US soldier kicked out of Army after FBI says he enlisted to become better at killing Black people
Killian M. Ryan was arrested August 26 and charged with one count of knowingly making a false statement on his application for a secret security clearance, according to court records. On the same day, he was discharged from the Army for “serious misconduct,” said Lt. Col. Terence Kelley, an Army spokesman.
Prosecutors say Ryan operated social media accounts where he was in contact with extremists, including where he made the shocking claim about why he decided to join the military.
Ryan had been serving as a Fire Support Specialist and held the rank of Specialist when he was discharged, Kelley said. A Fire Support Specialist gathers intelligence and enemy target positions to help the Army in deploying and firing artillery. The job requires a secret security clearance. Ryan had served with the 2nd Battalion, 319th Airborne Field Artillery and the 1st Battalion, 325th Airborne Infantry Regiment. He had not deployed.
The former paratrooper was discharged for multiple driving under the influence of alcohol violations, according to a defense official, but prosecutors say they found far more serious issues during their investigation.

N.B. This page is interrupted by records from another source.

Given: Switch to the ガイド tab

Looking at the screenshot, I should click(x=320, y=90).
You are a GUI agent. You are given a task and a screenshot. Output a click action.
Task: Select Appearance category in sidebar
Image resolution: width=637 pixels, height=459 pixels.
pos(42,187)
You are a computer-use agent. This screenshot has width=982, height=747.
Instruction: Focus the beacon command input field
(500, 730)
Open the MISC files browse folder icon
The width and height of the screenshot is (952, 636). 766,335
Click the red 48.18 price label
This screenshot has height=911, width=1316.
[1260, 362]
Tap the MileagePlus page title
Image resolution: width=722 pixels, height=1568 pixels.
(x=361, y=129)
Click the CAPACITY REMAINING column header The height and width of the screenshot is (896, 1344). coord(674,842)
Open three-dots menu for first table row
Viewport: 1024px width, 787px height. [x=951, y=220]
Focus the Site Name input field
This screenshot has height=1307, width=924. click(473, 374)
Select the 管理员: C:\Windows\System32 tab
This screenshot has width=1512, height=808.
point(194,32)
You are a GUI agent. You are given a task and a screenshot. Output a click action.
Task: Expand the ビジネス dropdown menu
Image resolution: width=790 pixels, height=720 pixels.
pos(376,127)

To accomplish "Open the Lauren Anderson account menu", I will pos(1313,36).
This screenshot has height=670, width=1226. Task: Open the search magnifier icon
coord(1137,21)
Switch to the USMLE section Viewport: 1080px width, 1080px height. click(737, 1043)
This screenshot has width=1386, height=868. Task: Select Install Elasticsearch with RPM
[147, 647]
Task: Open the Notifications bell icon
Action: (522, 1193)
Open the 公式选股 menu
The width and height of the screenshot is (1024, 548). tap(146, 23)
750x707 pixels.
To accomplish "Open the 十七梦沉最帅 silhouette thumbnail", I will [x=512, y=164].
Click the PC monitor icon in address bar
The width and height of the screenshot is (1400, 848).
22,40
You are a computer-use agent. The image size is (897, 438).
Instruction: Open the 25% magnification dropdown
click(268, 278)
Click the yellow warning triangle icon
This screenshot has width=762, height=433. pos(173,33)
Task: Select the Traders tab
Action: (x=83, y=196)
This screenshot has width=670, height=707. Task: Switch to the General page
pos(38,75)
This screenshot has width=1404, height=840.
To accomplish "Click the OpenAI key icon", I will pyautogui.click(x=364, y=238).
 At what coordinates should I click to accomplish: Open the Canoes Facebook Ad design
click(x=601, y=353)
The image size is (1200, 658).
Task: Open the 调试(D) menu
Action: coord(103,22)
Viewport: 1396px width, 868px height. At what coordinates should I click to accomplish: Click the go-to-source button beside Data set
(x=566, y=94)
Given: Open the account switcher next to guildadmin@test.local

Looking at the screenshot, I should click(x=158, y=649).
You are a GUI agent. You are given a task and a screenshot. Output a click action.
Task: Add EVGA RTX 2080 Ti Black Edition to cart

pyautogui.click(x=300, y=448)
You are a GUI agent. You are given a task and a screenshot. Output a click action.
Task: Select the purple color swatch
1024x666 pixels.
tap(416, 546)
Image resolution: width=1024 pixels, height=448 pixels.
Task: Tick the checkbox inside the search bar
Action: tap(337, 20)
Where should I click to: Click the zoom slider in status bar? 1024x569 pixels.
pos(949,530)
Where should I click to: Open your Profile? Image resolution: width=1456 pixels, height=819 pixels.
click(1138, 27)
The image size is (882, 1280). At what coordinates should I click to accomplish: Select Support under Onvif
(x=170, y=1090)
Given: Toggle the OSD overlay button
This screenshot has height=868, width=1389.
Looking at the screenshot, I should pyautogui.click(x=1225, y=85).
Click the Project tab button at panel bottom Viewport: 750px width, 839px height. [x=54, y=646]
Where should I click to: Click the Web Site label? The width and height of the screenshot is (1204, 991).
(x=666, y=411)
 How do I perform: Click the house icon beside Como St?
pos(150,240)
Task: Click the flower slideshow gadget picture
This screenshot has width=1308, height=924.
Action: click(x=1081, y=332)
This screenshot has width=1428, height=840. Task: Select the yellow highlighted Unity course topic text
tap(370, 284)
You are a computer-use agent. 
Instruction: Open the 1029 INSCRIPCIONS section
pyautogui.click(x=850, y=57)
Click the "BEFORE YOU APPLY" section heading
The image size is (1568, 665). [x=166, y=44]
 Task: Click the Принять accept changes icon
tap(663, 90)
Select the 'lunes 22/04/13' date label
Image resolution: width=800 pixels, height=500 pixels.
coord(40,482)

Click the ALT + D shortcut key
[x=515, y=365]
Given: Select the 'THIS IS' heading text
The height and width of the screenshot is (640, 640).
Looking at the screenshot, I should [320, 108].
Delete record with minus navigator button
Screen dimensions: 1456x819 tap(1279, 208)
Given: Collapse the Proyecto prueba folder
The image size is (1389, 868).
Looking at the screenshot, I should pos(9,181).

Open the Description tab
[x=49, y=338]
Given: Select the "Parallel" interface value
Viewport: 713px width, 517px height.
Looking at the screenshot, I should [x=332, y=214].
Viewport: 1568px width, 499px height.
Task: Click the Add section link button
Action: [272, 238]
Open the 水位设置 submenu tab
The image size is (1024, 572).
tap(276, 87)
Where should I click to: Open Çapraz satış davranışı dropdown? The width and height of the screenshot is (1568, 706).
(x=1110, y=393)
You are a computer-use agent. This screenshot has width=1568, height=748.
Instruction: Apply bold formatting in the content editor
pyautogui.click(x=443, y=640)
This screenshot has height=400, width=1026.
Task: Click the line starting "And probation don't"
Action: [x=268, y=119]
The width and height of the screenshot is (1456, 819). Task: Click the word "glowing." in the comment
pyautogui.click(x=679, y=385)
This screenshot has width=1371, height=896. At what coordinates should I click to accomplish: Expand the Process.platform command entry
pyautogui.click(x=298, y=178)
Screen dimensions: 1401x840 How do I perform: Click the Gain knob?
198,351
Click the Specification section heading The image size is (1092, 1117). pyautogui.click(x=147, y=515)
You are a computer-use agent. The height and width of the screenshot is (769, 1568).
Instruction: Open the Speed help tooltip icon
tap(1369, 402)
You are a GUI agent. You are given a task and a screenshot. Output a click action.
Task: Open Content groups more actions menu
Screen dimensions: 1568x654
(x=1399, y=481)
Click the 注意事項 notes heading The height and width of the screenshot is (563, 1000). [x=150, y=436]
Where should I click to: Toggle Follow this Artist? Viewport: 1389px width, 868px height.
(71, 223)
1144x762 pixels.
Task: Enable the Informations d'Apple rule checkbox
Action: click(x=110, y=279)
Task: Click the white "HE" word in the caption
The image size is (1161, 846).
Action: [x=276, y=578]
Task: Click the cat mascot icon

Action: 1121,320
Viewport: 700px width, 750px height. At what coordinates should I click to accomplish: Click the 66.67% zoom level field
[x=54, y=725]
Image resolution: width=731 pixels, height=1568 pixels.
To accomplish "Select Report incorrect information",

On his application for a secret security clearance in May 2020, Ryan allegedly said that it had been more than 10 years since he’d been in contact with his father, who has felony convictions for drug violations and auto theft.
But investigators found a number of social media accounts, all allegedly registered to Ryan, which were used to contact his father during the 10-year period. They also found recent photos of Ryan with his father, court records say.
When investigators further probed the accounts, they noted that one of Ryan’s accounts had “been in contact with numerous accounts associated with racially motivated extremism,” court records said. The account username referenced Sigurd — a figure in Norse mythology that is sometimes co-opted by White supremacists — and an email registered to the account referenced Nazi ideology.
On another account, Ryan allegedly posted: “I serve for combat experience so I’m more proficient in killing n*****s.” Investigators found that Ryan registered some of these social media accounts with an email that included “naziace1488.”
CNN has reached out to Ryan’s attorney for comment.
At least 95 people charged in connection with the January 6 insurrection served in the US military, according to a CNN review of Pentagon and Justice Department records.
Late last year, the Pentagon then issued a sharper, clearer definition of extremist behavior that, for the first time, included guidance on social media platforms and posts.